--- GIVEN INSTRUCTION ---
Please retype the records below, starting with the line that contains "Open the order" and going on through the line that contains "coord(205,86)", and leave the pictures out of your answer.

--- TASK INPUT ---
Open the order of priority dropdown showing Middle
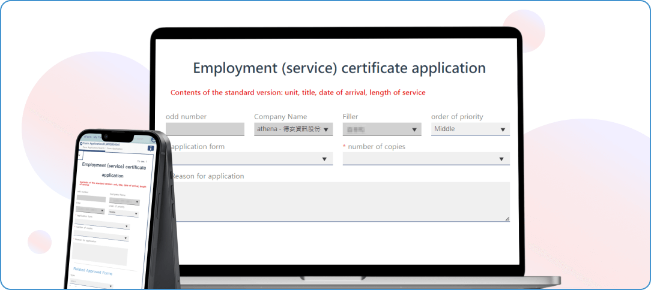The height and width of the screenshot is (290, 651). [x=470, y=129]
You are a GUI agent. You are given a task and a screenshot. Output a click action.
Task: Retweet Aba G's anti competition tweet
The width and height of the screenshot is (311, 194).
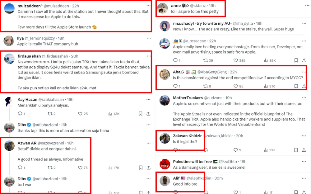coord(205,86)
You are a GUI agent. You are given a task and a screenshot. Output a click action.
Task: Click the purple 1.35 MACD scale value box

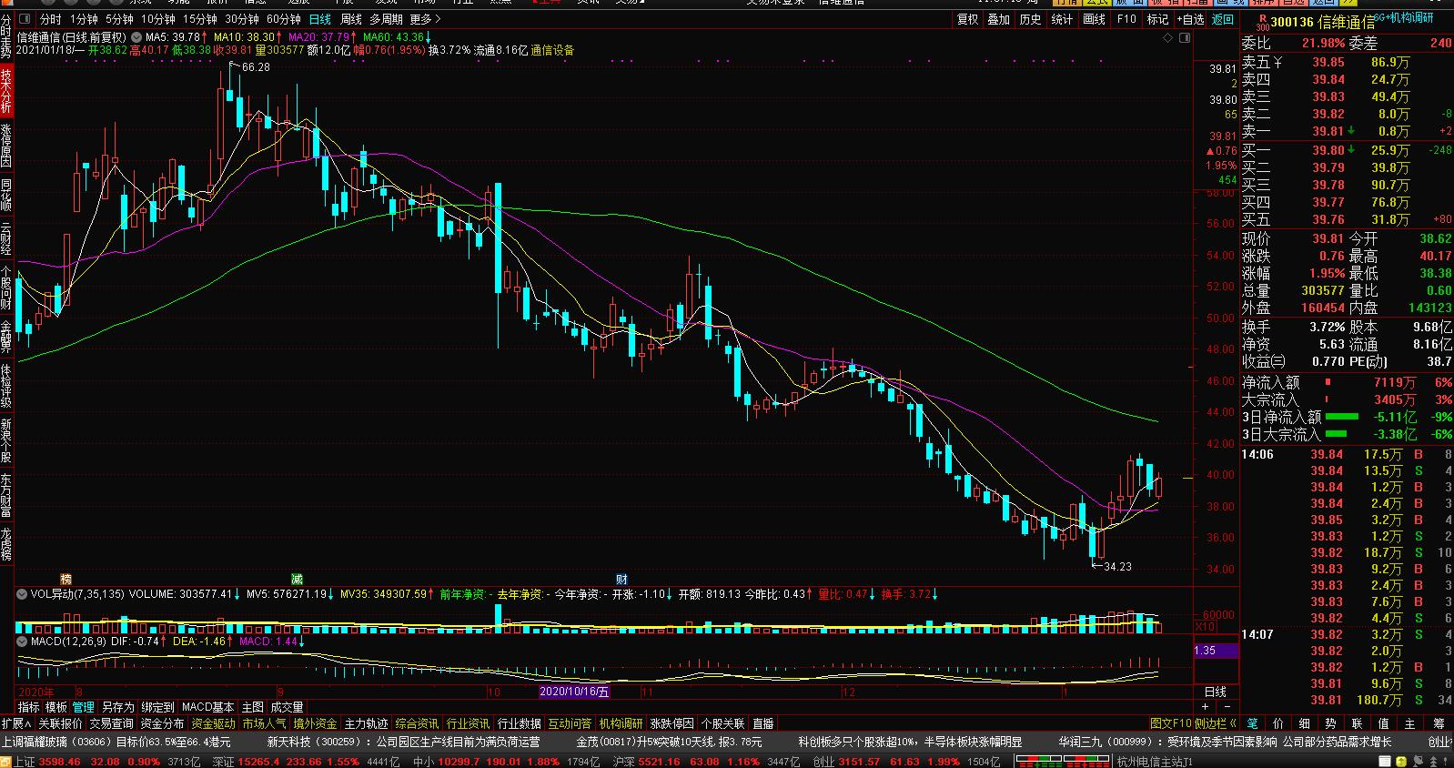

...

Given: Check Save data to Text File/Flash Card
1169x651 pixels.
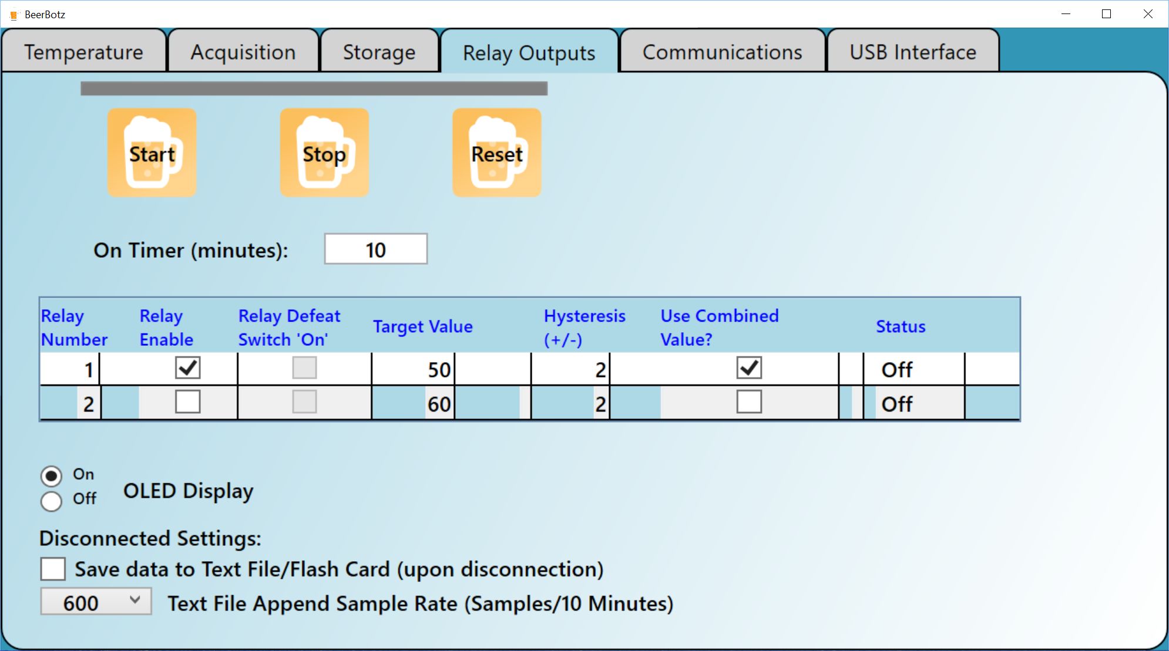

--- OUTPUT FOR THIS TASK ---
Open the order of priority dropdown showing Middle
The height and width of the screenshot is (290, 651). [x=470, y=129]
You are a GUI agent. You are given a task and a screenshot. Output a click action.
Task: Retweet Aba G's anti competition tweet
The width and height of the screenshot is (311, 194).
coord(205,86)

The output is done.